A June, 2007, report by the International Crisis Group found, however, that Basra’s renewed instability was mainly the result of “the systematic abuse of official institutions, political assassinations, tribal vendettas, neighborhood vigilantism and enforcement of social mores, together with the rise of criminal mafias.” The report added that leading Iraqi politicians and officials “routinely invoke the threat of outside interference”—from bordering Iran—“to justify their behavior or evade responsibility for their failures.”
In spite of blame, it is unlikely Iranians will stop supporting Shi’ite militias. The pacts that the U.S. has drawn up to Sunni tribal leaders leave Shi’ites in a bind. Hitchens is right when he argues that Shi’ites and Sunnis do not form cohesive blocks. So, in one sense, it is incorrect to view the country solely across those lines. But, it is a legitimate concern that radicalized Sunni elements will have power and weapons in a post-U.S. Iraq.
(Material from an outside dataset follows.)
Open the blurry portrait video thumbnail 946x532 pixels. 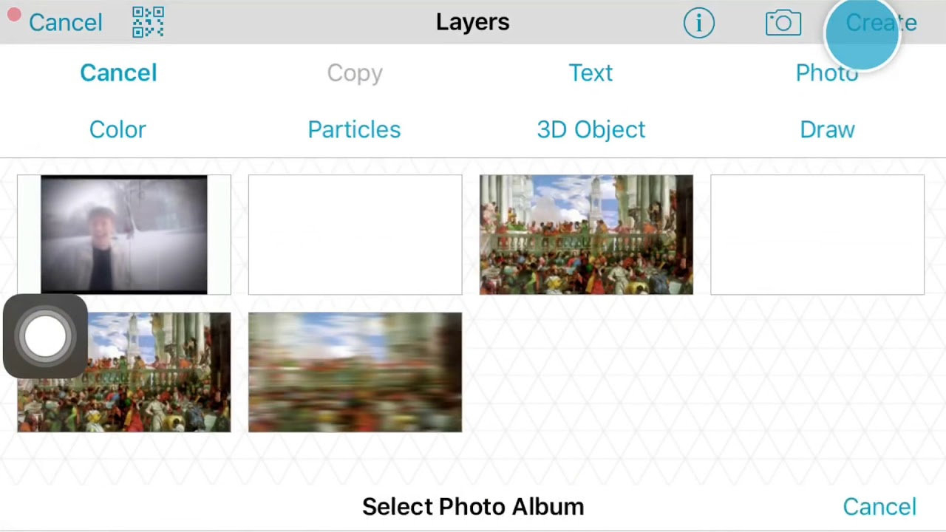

It is unlikely Iran would leave the Shi’ite militias undefended. However, after those weapons are given away, it is impossible to control how they are actually used. As with any occupation, there are legitimate reasons for resentment and people with weapons at their disposal will use them against us. However, even if Iran were to stop aid today, it is unlikely to appease the hawks in America calling for war.
The final aspect is oil, and that geo-political reality is constant. Iran has oil, the U.S. needs oil. Economic realities tend be to strong undercurrents in conflicts. There is no doubt that Bush would see it in U.S. interest to have a situation that they are trying to establish in Iraq: privatized oil production run by U.S. corporations.
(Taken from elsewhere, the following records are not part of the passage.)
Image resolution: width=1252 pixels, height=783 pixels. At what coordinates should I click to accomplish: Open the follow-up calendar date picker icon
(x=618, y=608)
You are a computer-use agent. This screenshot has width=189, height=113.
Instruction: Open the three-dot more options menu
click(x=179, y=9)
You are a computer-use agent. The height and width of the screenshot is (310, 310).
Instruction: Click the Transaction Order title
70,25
I don’t know if people actually believe that simply bombing Iran will topple the regime. Hersh quotes a European official in his article:
The European official continued, “A major air strike against Iran could well lead to a rallying around the flag there, but a very careful targeting of terrorist training camps might not.” His view, he said, was that “once the Iranians get a bloody nose they rethink things.” For example, Ali Akbar Rafsanjani and Ali Larijani, two of Iran’s most influential political figures, “might go to the Supreme Leader and say, ‘The hard-line policies have got us into this mess. We must change our approach for the sake of the regime.’ ”
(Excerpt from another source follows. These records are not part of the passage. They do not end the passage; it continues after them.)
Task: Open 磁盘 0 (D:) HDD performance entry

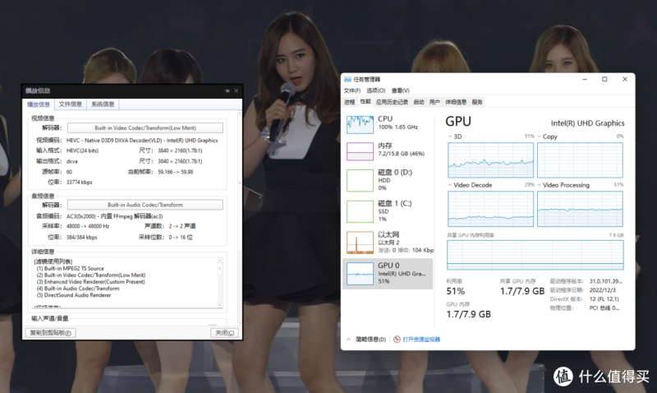Action: point(360,180)
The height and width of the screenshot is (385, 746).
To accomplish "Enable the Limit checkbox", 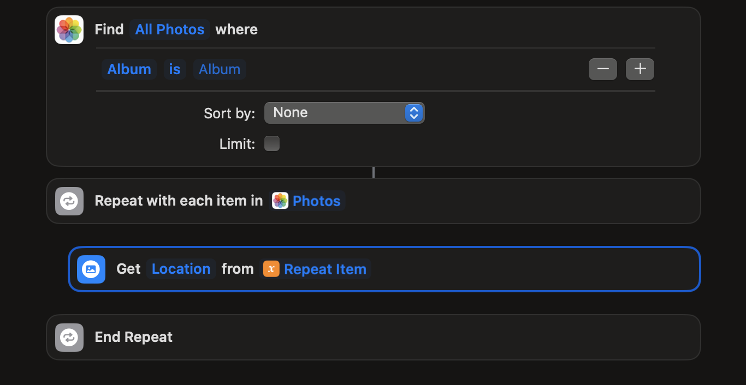I will 272,143.
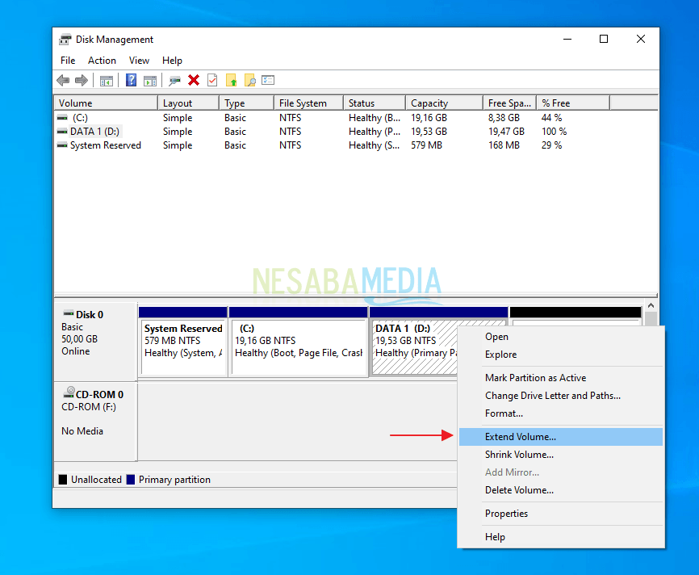
Task: Click the red X Delete toolbar icon
Action: click(194, 80)
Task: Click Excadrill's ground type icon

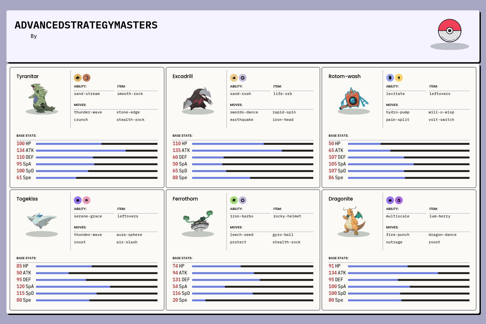Action: (x=234, y=78)
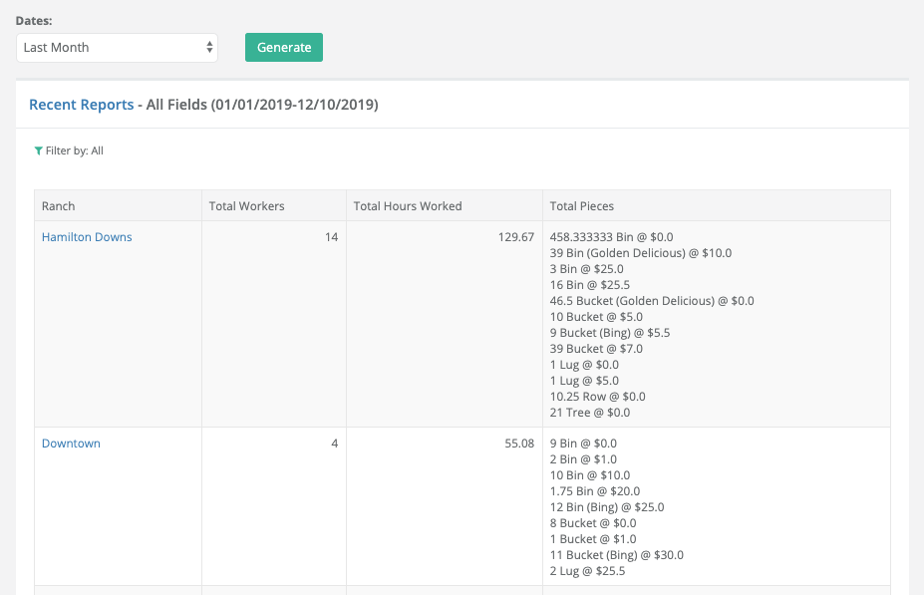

The European official is wrong. He loses credibility in almost every utterance, if anyone likens military action to a “bloody nose” it is clear they a distorted view of war and military action. If one looks at the events of Pearl Harbor would he say that increased or decreased U.S. willingness to go to war, a war that was known to be incredibly bloody. What makes him think Iran would react any differently? There is little doubt in my mind that Iran will rally behind its government much like the United States would if we were attacked. Even if it happened again, under a very unpopular Bush administration. Nationalism is not something America has a monopoly on.
My one hope is that there seems to be some internal resistance to striking Iran. However, knowing the power structure, I don’t have faith that it will be sufficient to stop a strike.
The war fever definitely seems to be on the rise.